La joven Noelia Castillo Ramos, de 25 años, falleció tras someterse a la eutanasia luego de casi tres años de proceso legal en España. Su caso generó amplio debate público, luego de que un tribunal confirmara su derecho al procedimiento pese a la oposición de su padre, quien intentó frenarlo con apoyo de organizaciones civiles.
Castillo padecía dolores crónicos e irreversibles derivados de lesiones tras una caída en 2022, así como afectaciones emocionales severas.
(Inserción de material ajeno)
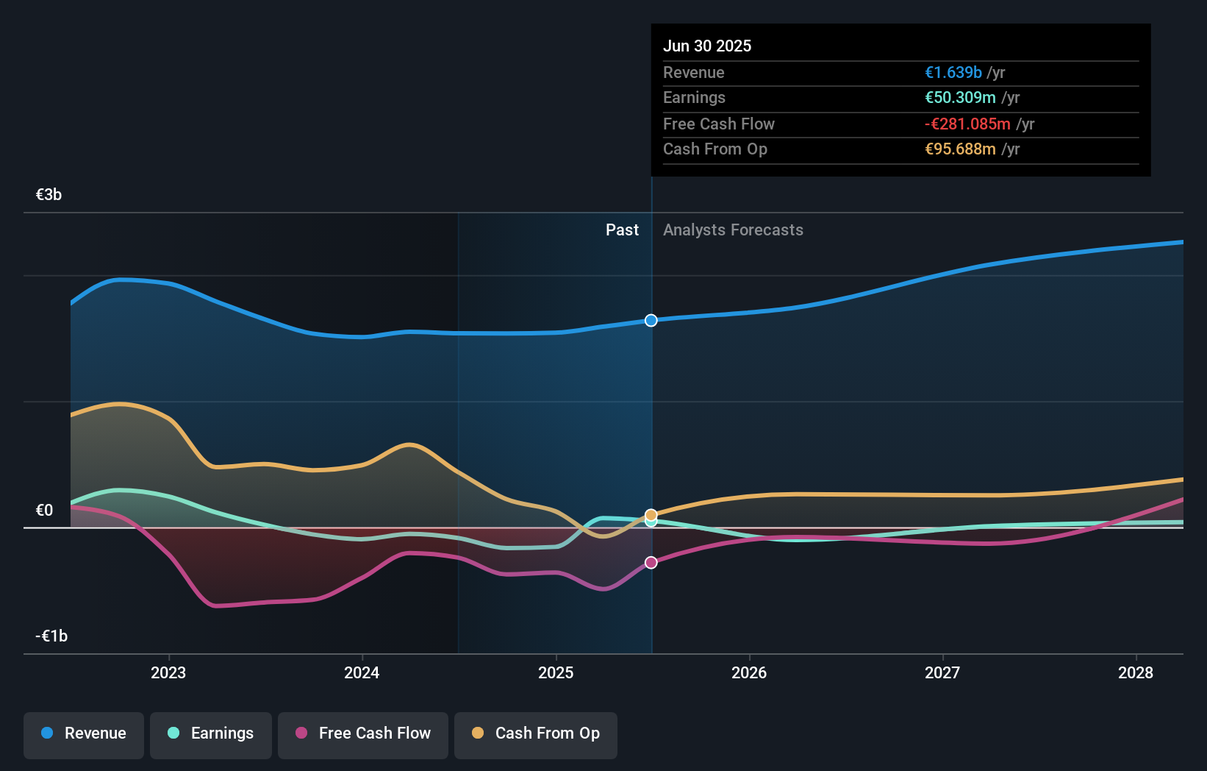Image resolution: width=1207 pixels, height=771 pixels.
Task: Click the €1.639b Revenue value in tooltip
Action: pos(953,72)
La eutanasia fue autorizada desde 2024 y consistió en la aplicación de fármacos bajo supervisión médica.
"Quiero irme en paz y dejar de sufrir”
La joven también se refirió al conflicto con su familia y defendió su postura frente a la falta de acompañamiento: “Nadie de mi familia está a favor, pero la felicidad de un padre no tiene que estar por encima de la de una hija o de la vida de una hija”.
“Yo simplemente quiero irme en paz y dejar de sufrir”, afirmó.
Luego sumó: “No me gusta por qué camino va el mundo, la sociedad. Prefiero desaparecer, es cada vez peor. Dijeron muchas cosas incorrectas, ignoran todo sobre mí y mi caso. Yo no estoy en la cama postrada; yo me levanto, me ducho yo sola, me maquillo sola, me organizo“.
Y agregó: “Siempre he pensado que quiero morirme guapa, me pondré el vestido más lindo que tengo y me maquillaré. No quiero a nadie dentro, no quiero que me vean cerrando los ojos”. La joven relató cómo será el momento: recibirá anestesia y luego la inyección que terminará con su vida.
En un relato que incluyó abusos psicológicos, sexuales e intrafamiliares, Noelia recordó años de consumo de estupefacientes, trastornos, maltrato, medicaciones e internaciones psiquiátricas: “Por fin lo he conseguido y a ver si por fin puedo descansar. No puedo más con esta familia, con los dolores, con todo lo que me atormenta en la cabeza".
Lucha judicial
El caso de Noelia generó un gran impacto en España, país de profunda herencia católica, después de que su padre iniciara una batalla legal para detener la asistencia para morir que los expertos de la Comisión de Garantía y Evaluación de la región de Cataluña habían autorizado para su hija.
Poco antes de la primera fecha fijada, en agosto de 2024, el progenitor interpuso un recurso que logró detener temporalmente el proceso.
Apoyado por la asociación ultracatólica Abogados Cristianos, el padre argumentaba que la joven padecía problemas de salud mental que podían "afectar su capacidad para tomar una decisión libre y consciente", y que había presentado indicios de cambio de opinión.
"No estamos ante una eutanasia, estamos ante un suicidio asistido", denunció este jueves el abogado de Abogados Cristianos, José María Fernández.
En una audiencia el año pasado --la primera en España sobre un caso de eutanasia ya autorizado desde la aprobación de la ley en 2021, según las asociaciones especializadas--, la joven volvió ratificar su petición.
Todas las decisiones judiciales posteriores rechazaron paralizar el proceso, incluyendo el Tribunal Europeo de Derechos Humanos, pero su padre siguió interponiendo, sin éxito, recursos hasta este mismo jueves.
"No me hace caso, no entiendo para qué me quiere viva", alegó Noelia hasta el final, sobre la demanda de su padre.
"Que alguien le dé una vuelta a la ley para poder hacer algo como han hecho Abogados Cristianos, que es encontrar una grieta por donde intentar cargarse la ley, nos ha enfadado y preocupado muchísimo", afirmó a la AFP Cristina Vallès, presidenta de la asociación Derecho a Morir Dignamente de Cataluña, que propone una pequeña modificación en la norma para evitar que este tipo de recursos se eternicen y que terceros puedan intervenir en un proceso ya autorizado.
La Conferencia Episcopal Española calificó en un comunicado la eutanasia de "derrota social", y consideró que "la respuesta verdaderamente humana ante el sufrimiento no puede ser provocar la muerte, sino ofrecer cercanía, acompañamiento, cuidados adecuados y apoyo integral".
Los requisitos para recibir la eutanasia incluyen que el solicitante sea "capaz y consciente" al hacer la petición, que debe ser escrita y reconfirmada posteriormente, y obtener la autorización de una comisión de evaluación.
Desde la entrada en vigor de la ley hasta finales del año 2024, mil 123 personas recibieron la eutanasia en España, según los últimos datos del Ministerio de Sanidad.